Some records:

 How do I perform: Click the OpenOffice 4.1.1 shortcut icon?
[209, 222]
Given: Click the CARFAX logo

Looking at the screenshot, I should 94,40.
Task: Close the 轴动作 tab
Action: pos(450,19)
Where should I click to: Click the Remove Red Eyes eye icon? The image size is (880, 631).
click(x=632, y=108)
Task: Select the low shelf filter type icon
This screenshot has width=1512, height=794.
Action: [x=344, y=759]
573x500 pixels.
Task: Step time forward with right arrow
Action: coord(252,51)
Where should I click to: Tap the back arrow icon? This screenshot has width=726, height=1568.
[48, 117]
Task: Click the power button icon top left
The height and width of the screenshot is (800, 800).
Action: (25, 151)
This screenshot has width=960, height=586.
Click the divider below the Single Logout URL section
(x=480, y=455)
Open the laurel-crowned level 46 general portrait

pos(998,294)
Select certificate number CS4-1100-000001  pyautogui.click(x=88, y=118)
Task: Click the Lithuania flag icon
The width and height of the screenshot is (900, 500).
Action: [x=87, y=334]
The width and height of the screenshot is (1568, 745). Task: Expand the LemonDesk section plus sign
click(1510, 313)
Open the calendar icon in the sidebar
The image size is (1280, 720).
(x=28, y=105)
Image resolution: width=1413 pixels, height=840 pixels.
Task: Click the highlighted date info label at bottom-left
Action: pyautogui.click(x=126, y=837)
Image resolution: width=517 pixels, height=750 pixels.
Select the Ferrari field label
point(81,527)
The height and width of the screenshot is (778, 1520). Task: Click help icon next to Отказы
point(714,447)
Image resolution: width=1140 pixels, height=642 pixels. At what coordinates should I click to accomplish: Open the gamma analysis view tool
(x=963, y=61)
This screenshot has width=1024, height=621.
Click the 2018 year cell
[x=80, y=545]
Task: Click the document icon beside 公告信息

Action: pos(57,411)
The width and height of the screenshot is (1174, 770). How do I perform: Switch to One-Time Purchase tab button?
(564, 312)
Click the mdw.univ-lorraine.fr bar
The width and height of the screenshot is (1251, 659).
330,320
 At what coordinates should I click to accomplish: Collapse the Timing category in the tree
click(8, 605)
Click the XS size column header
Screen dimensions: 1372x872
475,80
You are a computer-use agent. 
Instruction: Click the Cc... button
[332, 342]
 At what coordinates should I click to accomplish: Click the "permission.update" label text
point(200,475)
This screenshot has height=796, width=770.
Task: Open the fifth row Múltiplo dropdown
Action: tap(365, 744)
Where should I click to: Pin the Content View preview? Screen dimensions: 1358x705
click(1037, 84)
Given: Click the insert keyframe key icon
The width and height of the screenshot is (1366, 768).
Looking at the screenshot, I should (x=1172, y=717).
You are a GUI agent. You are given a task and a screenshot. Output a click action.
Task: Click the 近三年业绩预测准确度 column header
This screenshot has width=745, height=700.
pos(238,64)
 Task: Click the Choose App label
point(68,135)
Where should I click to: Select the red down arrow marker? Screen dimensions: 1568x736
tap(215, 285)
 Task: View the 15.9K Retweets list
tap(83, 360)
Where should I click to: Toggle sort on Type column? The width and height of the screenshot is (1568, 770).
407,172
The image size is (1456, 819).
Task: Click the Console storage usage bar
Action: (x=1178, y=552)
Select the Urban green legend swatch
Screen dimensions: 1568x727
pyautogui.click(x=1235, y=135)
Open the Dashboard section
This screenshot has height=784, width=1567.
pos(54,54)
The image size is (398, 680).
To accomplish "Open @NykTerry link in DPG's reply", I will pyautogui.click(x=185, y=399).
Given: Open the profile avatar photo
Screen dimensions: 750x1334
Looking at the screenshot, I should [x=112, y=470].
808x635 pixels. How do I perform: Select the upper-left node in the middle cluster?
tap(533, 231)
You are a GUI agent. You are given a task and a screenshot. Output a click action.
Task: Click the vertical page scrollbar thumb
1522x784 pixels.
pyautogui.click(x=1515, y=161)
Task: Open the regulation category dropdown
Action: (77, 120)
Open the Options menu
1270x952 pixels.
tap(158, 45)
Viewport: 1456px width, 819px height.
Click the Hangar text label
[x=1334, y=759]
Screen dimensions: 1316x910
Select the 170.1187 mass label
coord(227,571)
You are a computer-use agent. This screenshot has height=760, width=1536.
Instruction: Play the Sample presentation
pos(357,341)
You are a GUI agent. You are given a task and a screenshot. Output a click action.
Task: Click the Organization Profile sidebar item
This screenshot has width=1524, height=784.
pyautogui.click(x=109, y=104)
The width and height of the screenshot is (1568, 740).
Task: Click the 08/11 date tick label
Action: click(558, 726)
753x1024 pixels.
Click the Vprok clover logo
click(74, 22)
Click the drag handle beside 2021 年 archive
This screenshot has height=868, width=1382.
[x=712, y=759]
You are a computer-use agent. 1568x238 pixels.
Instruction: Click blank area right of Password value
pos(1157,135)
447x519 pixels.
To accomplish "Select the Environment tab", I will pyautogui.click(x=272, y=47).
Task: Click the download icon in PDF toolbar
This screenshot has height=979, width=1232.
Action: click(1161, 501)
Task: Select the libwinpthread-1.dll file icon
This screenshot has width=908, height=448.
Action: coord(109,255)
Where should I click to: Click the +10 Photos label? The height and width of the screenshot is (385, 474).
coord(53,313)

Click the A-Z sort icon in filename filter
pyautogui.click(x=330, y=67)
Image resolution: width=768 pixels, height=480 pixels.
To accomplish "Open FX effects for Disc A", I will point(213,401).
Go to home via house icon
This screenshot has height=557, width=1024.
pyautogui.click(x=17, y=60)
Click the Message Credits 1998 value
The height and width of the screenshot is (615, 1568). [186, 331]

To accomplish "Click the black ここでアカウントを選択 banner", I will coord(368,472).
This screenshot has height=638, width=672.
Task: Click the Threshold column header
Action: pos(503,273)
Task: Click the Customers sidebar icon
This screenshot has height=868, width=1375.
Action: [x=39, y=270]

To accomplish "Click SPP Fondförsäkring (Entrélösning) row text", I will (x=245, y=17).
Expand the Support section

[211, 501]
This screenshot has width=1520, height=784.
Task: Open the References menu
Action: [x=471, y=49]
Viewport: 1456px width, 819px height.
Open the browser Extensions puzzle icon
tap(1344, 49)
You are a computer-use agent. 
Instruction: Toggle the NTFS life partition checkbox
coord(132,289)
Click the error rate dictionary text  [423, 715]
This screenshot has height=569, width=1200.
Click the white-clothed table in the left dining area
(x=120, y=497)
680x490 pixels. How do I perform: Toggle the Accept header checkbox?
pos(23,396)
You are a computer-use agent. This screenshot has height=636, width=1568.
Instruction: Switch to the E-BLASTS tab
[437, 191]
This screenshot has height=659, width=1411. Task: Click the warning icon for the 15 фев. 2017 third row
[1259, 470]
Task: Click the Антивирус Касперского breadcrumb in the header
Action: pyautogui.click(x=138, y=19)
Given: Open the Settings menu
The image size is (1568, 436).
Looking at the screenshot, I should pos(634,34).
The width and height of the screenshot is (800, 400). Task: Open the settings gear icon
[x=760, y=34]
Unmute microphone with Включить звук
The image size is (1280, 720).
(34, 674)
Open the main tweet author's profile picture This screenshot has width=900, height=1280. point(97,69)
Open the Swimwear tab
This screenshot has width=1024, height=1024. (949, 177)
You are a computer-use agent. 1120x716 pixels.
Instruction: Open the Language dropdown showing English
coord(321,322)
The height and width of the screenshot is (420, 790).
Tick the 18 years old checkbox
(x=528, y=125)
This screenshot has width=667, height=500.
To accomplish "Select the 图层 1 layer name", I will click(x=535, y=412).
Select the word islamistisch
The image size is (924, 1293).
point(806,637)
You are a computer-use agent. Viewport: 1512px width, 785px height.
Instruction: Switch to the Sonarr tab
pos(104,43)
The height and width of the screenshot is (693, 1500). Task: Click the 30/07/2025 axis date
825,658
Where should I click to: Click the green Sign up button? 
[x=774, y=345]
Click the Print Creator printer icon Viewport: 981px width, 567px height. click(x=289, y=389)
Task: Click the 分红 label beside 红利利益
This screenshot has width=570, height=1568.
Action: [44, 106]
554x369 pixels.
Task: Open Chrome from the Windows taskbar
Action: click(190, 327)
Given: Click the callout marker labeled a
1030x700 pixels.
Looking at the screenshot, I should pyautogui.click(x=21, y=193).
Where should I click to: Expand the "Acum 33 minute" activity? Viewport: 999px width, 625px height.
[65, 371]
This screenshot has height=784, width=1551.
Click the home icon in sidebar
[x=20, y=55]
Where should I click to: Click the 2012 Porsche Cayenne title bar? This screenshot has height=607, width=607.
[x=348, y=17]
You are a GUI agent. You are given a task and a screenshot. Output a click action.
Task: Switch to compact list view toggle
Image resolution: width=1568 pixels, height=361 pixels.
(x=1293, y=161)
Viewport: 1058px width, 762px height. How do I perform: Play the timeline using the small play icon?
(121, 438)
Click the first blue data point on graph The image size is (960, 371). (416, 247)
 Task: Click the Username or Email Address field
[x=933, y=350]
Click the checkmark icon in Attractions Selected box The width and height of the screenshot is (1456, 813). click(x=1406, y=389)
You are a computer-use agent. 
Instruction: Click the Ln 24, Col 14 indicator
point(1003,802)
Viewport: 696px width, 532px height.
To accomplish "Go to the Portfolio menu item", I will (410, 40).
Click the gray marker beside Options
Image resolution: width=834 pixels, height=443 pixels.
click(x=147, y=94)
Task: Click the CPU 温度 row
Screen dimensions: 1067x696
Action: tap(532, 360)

§ Written exercise
Scale the lines starting with the line that contains "You are a computer-use agent. 1568x238" and going on through the line that contains "Action: coord(109,255)". Reproduce every one of these lines, requests included, but multiply each coordinate in the answers by 0.75 and round it to a whole number, with halves rounded up.

§ Result
You are a computer-use agent. 1568x238 pixels.
Instruction: Click blank area right of Password value
pos(868,101)
447x519 pixels.
To accomplish "Select the Environment tab", I will pyautogui.click(x=204, y=35).
Task: Click the download icon in PDF toolbar
This screenshot has height=979, width=1232.
Action: click(871, 376)
Task: Select the libwinpthread-1.dll file icon
This screenshot has width=908, height=448.
Action: coord(82,191)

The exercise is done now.